*** Data records ***

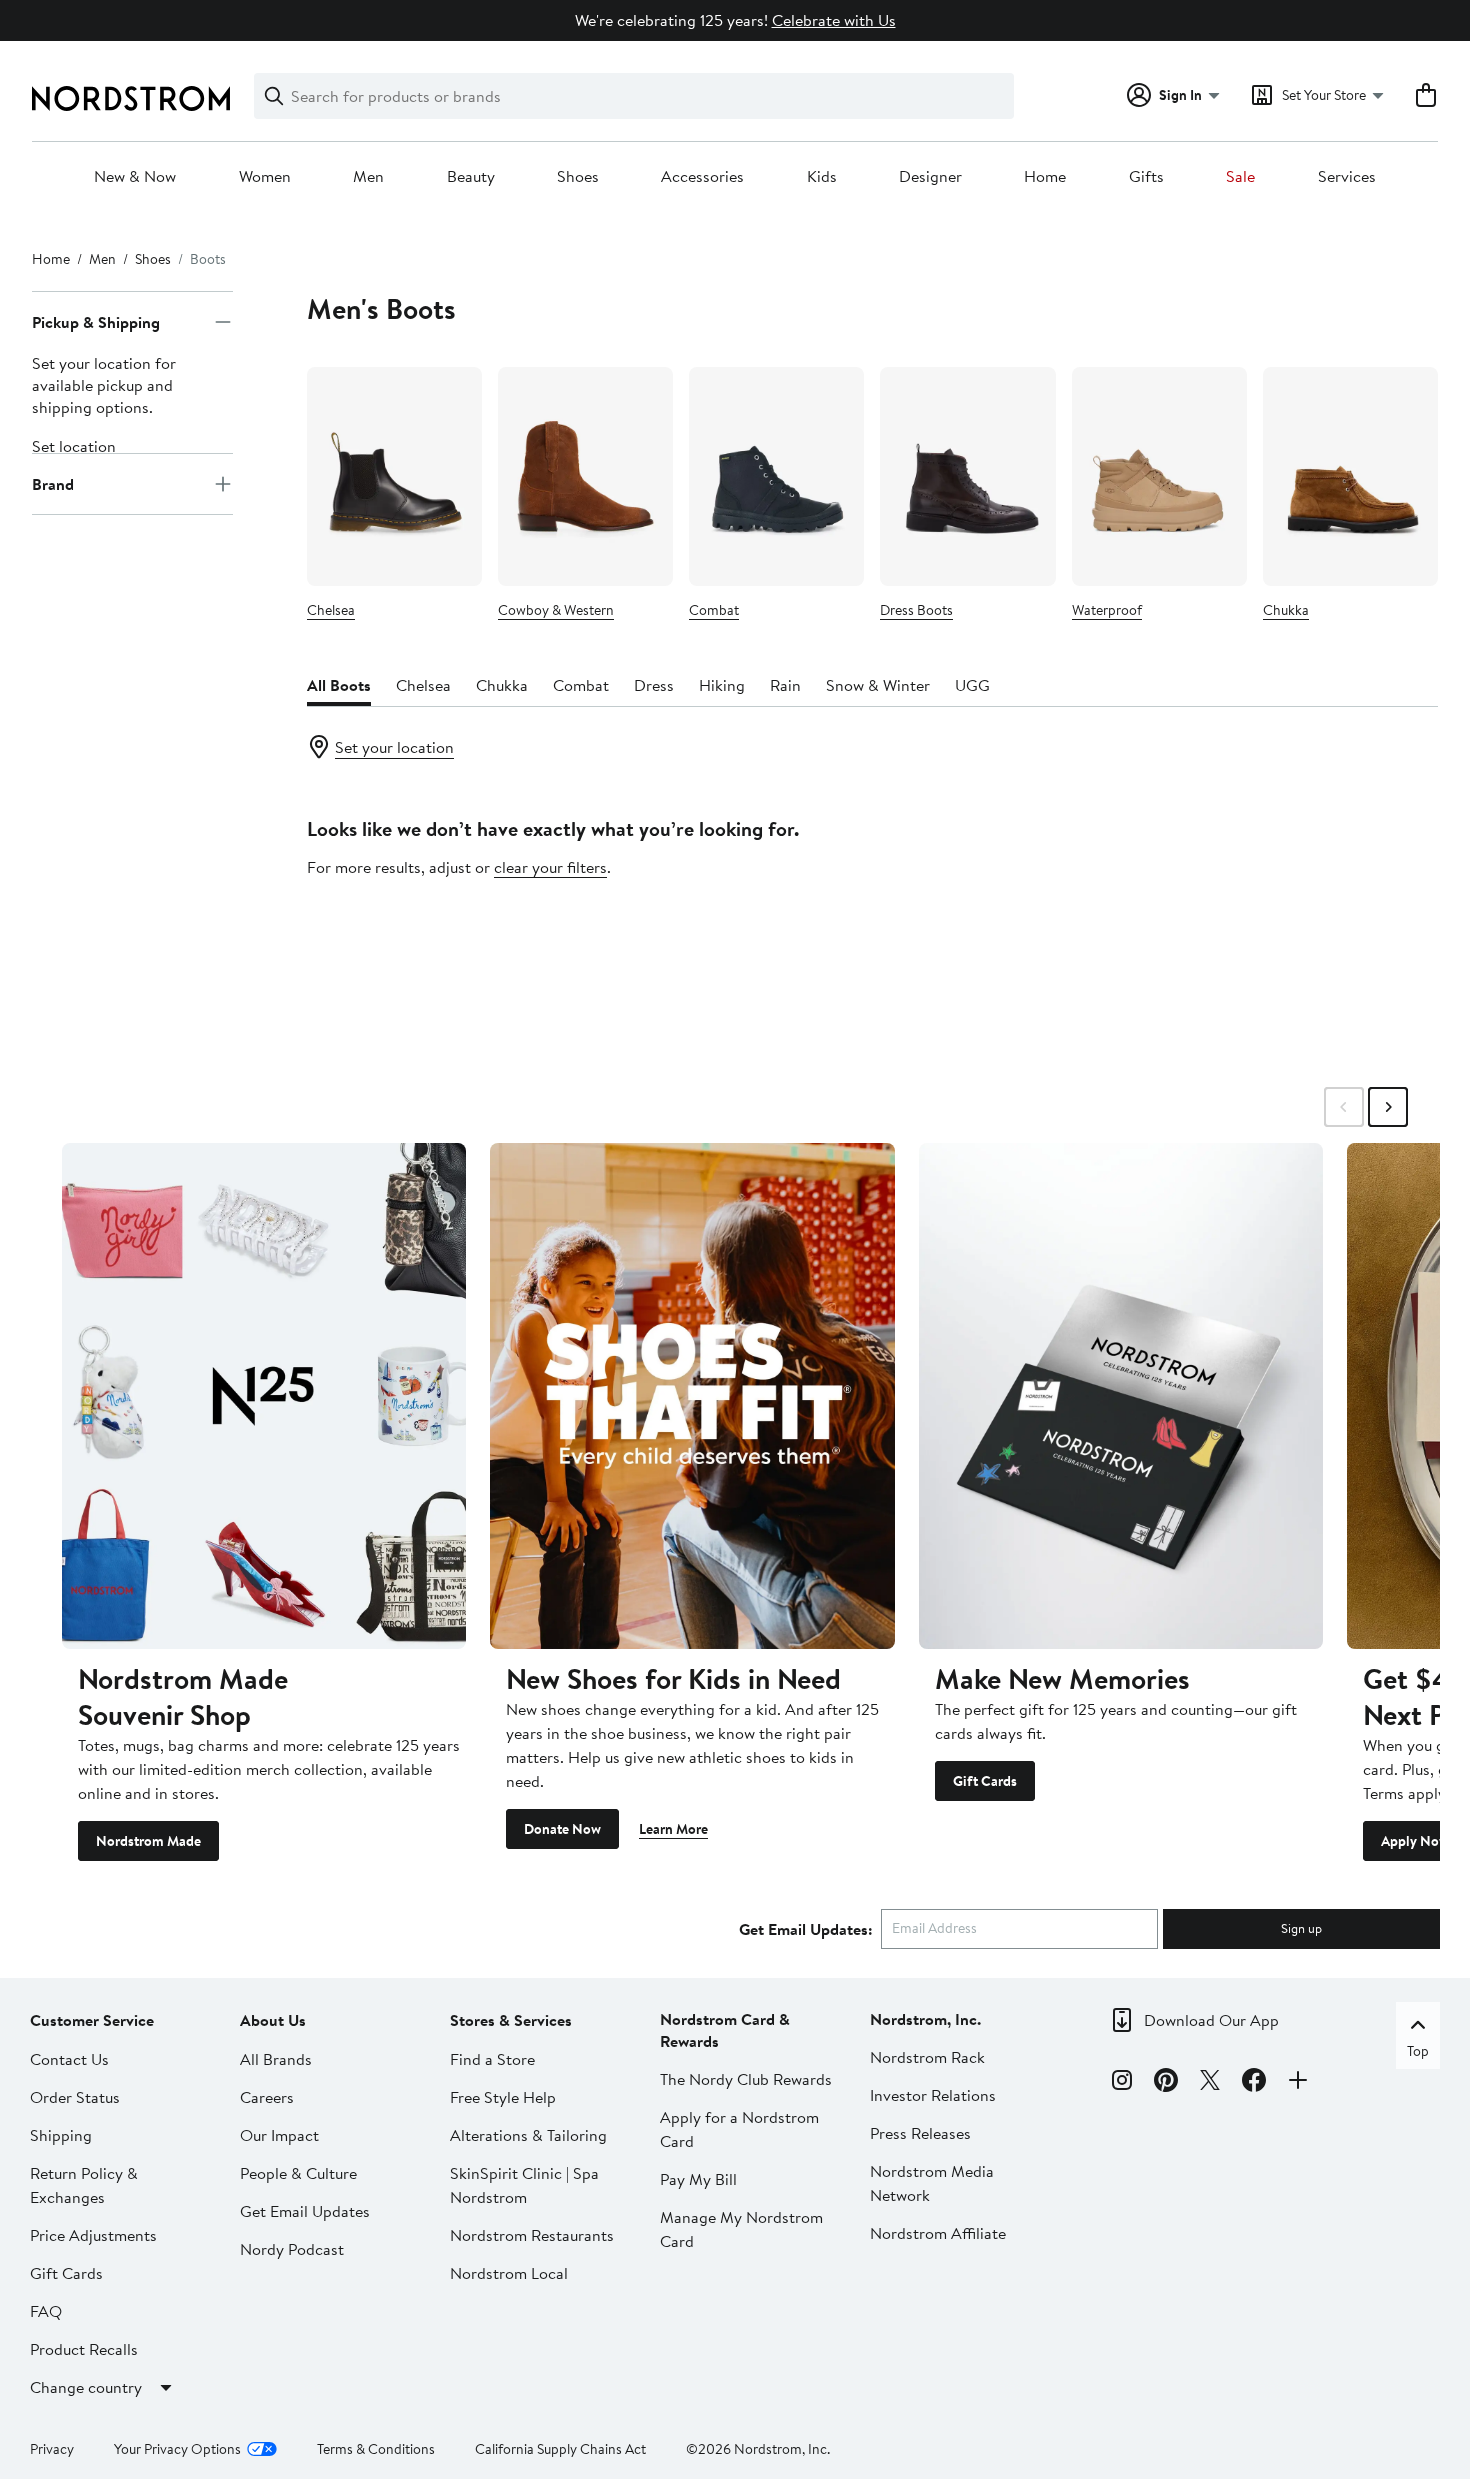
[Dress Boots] (967, 476)
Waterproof (1107, 610)
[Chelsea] (394, 476)
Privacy (52, 2449)
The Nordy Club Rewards (746, 2079)
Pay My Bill (698, 2179)
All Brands (276, 2059)
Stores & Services (511, 2020)
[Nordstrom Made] (264, 1395)
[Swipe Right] (1388, 1107)
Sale (1240, 177)
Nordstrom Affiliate (938, 2233)
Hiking (722, 685)
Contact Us (69, 2059)
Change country (86, 2387)
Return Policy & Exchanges (84, 2185)
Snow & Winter (878, 685)
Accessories (702, 177)
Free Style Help (503, 2097)
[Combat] (776, 476)
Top (1418, 2051)
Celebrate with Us (834, 20)
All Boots (339, 685)
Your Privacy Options (177, 2449)
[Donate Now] (692, 1395)
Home (1045, 177)
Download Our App (1211, 2020)
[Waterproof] (1159, 476)
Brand (53, 484)
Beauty (471, 177)
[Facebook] (1254, 2083)
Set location (74, 446)
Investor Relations (933, 2095)
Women (265, 177)
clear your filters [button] (550, 867)
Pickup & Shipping (96, 322)
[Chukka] (1350, 476)
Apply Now (1415, 1841)
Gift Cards (985, 1781)
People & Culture (298, 2173)
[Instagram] (1122, 2083)
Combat (714, 610)
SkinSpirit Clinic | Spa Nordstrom (524, 2185)
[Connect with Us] (1298, 2083)
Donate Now (562, 1829)
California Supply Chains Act (560, 2449)
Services (1347, 177)
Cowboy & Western (556, 610)
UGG (972, 685)
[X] (1210, 2083)
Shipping (61, 2135)
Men (368, 177)
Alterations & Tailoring (528, 2135)
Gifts (1146, 177)
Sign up (1301, 1928)
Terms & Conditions (376, 2449)
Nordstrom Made (148, 1841)
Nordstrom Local (509, 2273)
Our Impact (279, 2135)
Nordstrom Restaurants (532, 2235)
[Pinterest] (1166, 2083)
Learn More (673, 1829)
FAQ (46, 2311)
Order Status (75, 2097)
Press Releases (920, 2133)
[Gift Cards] (1121, 1395)
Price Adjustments (93, 2235)
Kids (822, 177)
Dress (654, 685)
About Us (273, 2020)
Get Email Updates (305, 2211)
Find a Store (492, 2059)
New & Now (135, 177)
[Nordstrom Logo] (131, 98)
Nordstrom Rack (927, 2057)
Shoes (578, 177)
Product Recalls (84, 2349)
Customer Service (92, 2020)
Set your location (394, 747)
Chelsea (331, 610)
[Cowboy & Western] (585, 476)
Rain (785, 685)
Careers (267, 2097)
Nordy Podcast (292, 2249)
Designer (930, 177)
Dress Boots (916, 610)
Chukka (1286, 610)
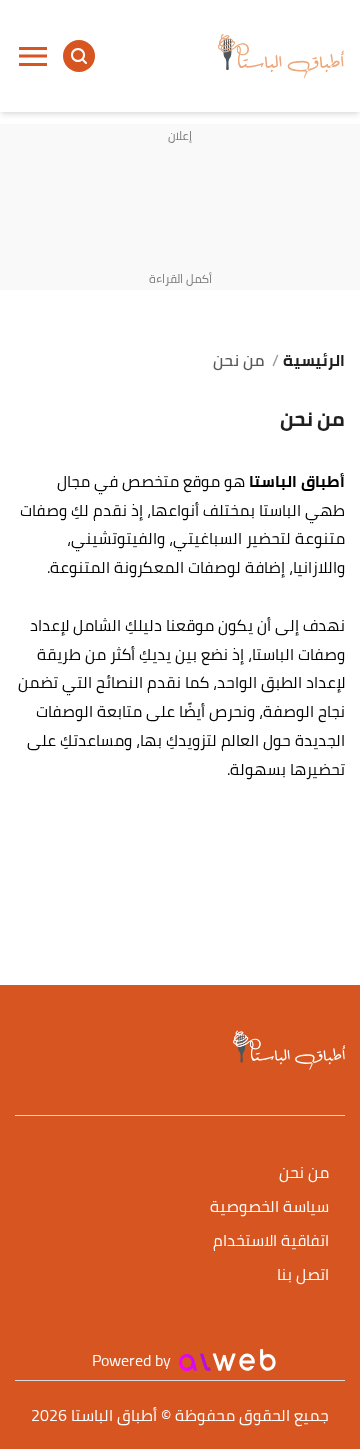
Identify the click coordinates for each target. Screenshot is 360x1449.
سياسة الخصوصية (269, 1207)
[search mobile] (79, 56)
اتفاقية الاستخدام (271, 1241)
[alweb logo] (227, 1360)
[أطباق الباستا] (281, 56)
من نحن (304, 1173)
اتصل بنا (303, 1275)
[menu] (33, 56)
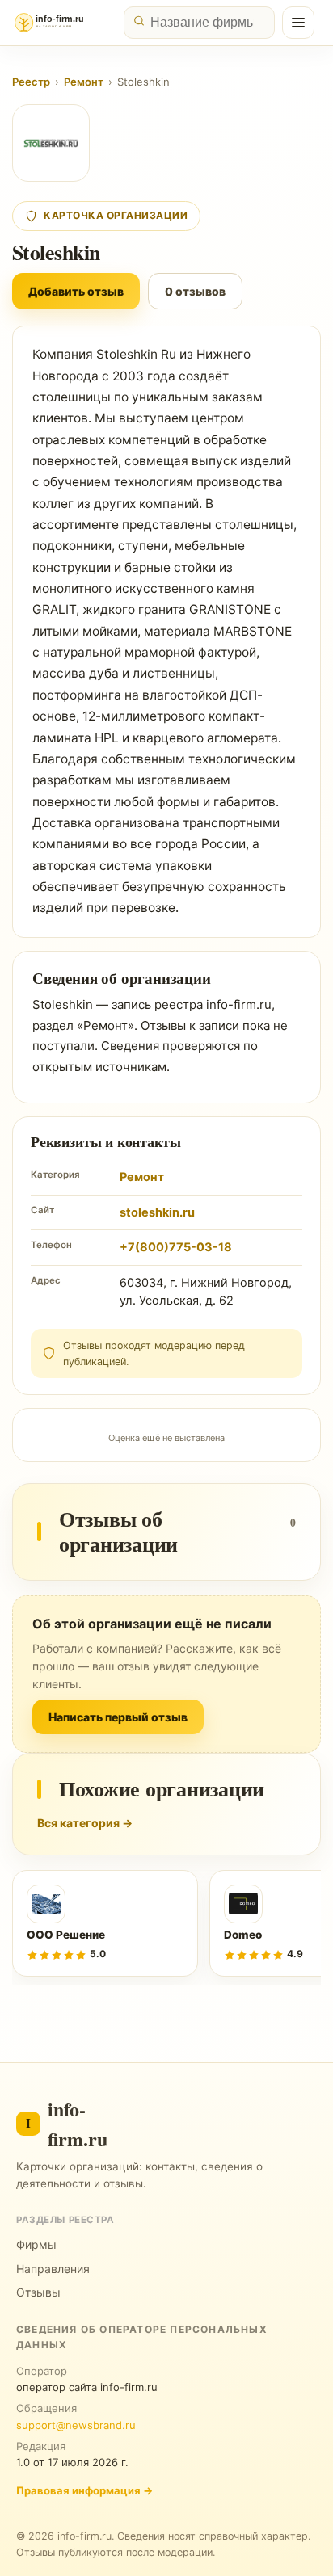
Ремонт (83, 81)
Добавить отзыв (76, 291)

*** End of Data records ***

**Work item**
Copy only this part of the entries above: the line with "All Boots (339, 685)", the line with "Chukka (1286, 610)", and the lines between, all exactly as written.

**Exercise response**
All Boots (339, 685)
Your Privacy Options (177, 2449)
[Donate Now] (692, 1395)
Home (1045, 177)
Download Our App (1211, 2020)
[Waterproof] (1159, 476)
Brand (53, 484)
Beauty (471, 177)
[Facebook] (1254, 2083)
Set location (74, 446)
Investor Relations (933, 2095)
Women (265, 177)
clear your filters [button] (550, 867)
Pickup & Shipping (96, 322)
[Chukka] (1350, 476)
Apply Now (1415, 1841)
Gift Cards (985, 1781)
People & Culture (298, 2173)
[Instagram] (1122, 2083)
Combat (714, 610)
SkinSpirit Clinic | Spa Nordstrom (524, 2185)
[Connect with Us] (1298, 2083)
Donate Now (562, 1829)
California Supply Chains Act (560, 2449)
Services (1347, 177)
Cowboy & Western (556, 610)
UGG (972, 685)
[X] (1210, 2083)
Shipping (61, 2135)
Men (368, 177)
Alterations & Tailoring (528, 2135)
Gifts (1146, 177)
Sign up (1301, 1928)
Terms & Conditions (376, 2449)
Nordstrom Made (148, 1841)
Nordstrom Local (509, 2273)
Our Impact (279, 2135)
Nordstrom Restaurants (532, 2235)
[Pinterest] (1166, 2083)
Learn More (673, 1829)
FAQ (46, 2311)
Order Status (75, 2097)
Press Releases (920, 2133)
[Gift Cards] (1121, 1395)
Price Adjustments (93, 2235)
Kids (822, 177)
Dress (654, 685)
About Us (273, 2020)
Get Email Updates (305, 2211)
Find a Store (492, 2059)
New & Now (135, 177)
[Nordstrom Logo] (131, 98)
Nordstrom Rack (927, 2057)
Shoes (578, 177)
Product Recalls (84, 2349)
Customer Service (92, 2020)
Set your location (394, 747)
Chelsea (331, 610)
[Cowboy & Western] (585, 476)
Rain (785, 685)
Careers (267, 2097)
Nordy Podcast (292, 2249)
Designer (930, 177)
Dress Boots (916, 610)
Chukka (1286, 610)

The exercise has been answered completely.